Depuis le début des années 2000, les méthodes de calcul et la cartographie des épidémies se sont considérablement améliorées, avec des prévisions plus précises sur la façon dont les épidémies peuvent se propager. L'expérience acquise pour la grippe aviaire (voir cette étude), qui a connu une diffusion mondiale et qui reposait sur des facteurs bien identifiés, peut s'avérer en partie utile pour étudier la propagation du coronavirus ou même d'autres virus. On a pu établir que la grippe aviaire, similaire au coronavirus, était apparue dans des régions de production avicole à fortes densités de population et à proximité de terres cultivées irriguées. En couplant ces données aux zones bâties, on a pu en partie prévoir les zones d'extension possible de l'épidémie. En l'absence de modèle prédictif, les scientifiques restent prudents sur la vitesse de diffusion et l'ampleur de l'épidémie du coronavirus. Mais on commence à voir des tentatives de modélisation qui reposent sur la comparaison avec la propagation d'autres virus (voir ce tableau comparatif de la contagiosité et de la létalité) ou sur la comparaison entre pays.
Après avoir suivi une courbe exponentielle, le nombre de cas confirmés
de coronavirus a commencé à fléchir en Chine et en Corée du Sud en raison des meures de confinement qui commencent à porter leur fruit. Épidémiologistes et mathématiciens étudient de très près les courbes d'évolution du virus. Le site Wolfram fournit une vue globale des modèles de diffusion du COVID-19 et le Washington Post propose une modélisation en fonction du mouvement des personnes et de leur isolement (un modèle apparemment transposable pour la France). Des chercheurs ont mis au point un outil de modélisation mathématique qui permet de jouer sur
de nombreux paramètres
(population initiale, taux de mortalité du virus, degré de préparation, mesures d'hygiène, limitation des voyages...).
Les mutations aléatoires dans le génome du pathogène SARS-CoV-2 aident également les chercheurs à suivre la propagation et la transmission du COVID-19. Il
y a quelques années, Richard Neher, biologiste évolutionniste à
l'Université de Bâle en Suisse, et ses collègues voulaient surveiller
les changements dans la composition génétique de la grippe pour voir si
les données pouvaient aider les scientifiques à construire des vaccins plus efficaces contre
la grippe.
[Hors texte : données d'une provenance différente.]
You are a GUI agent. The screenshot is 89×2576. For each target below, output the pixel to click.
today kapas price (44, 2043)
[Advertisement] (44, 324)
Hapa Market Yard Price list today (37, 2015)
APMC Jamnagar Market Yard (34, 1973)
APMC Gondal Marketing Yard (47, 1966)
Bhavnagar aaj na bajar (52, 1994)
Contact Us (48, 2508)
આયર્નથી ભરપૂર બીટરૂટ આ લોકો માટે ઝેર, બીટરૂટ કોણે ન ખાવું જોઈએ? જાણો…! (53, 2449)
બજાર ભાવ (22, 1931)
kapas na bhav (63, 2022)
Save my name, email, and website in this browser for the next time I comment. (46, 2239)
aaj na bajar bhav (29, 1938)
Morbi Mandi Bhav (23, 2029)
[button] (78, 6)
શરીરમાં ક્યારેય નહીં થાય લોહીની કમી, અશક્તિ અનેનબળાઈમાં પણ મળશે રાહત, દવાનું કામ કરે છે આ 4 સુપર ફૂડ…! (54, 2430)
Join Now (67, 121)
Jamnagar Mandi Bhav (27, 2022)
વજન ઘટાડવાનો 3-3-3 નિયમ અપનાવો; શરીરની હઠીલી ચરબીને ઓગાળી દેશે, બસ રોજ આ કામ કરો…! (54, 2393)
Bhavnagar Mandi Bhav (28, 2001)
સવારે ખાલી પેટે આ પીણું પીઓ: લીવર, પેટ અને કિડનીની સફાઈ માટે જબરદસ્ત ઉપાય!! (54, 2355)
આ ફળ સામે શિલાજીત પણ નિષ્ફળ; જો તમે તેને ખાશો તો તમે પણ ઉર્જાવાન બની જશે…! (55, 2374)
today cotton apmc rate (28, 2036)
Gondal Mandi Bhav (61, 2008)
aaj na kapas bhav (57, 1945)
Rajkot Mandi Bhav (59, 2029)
Ils ont développé
NextStrain, une interface en ligne qui intègre les dernières données de séquençage viral, les analyse et publie les résultats à travers un navigateur Web accessible au
public. Les génomes viraux du SRAS-CoV-2 révèlent ses chemins de diffusion à travers le monde. Les cercles marquent la taille des épidémies dans différentes régions et les lignes colorées représentent les groupes de souches qui se propagent dans les différentes aires géographiques. Dès le 25 février 2020, le site NextStrain montrait l'existence d'au moins 8 souches différentes à l'échelle mondiale et mettait en avant que cela deviendrait sans aucun doute une pandémie (voir le
rapport de NextStrain en français).
A partir des mutations génétiques,
NextStrain cartographie l’évolution des virus
et permet de tracer leur origine et leurs voies de diffusion.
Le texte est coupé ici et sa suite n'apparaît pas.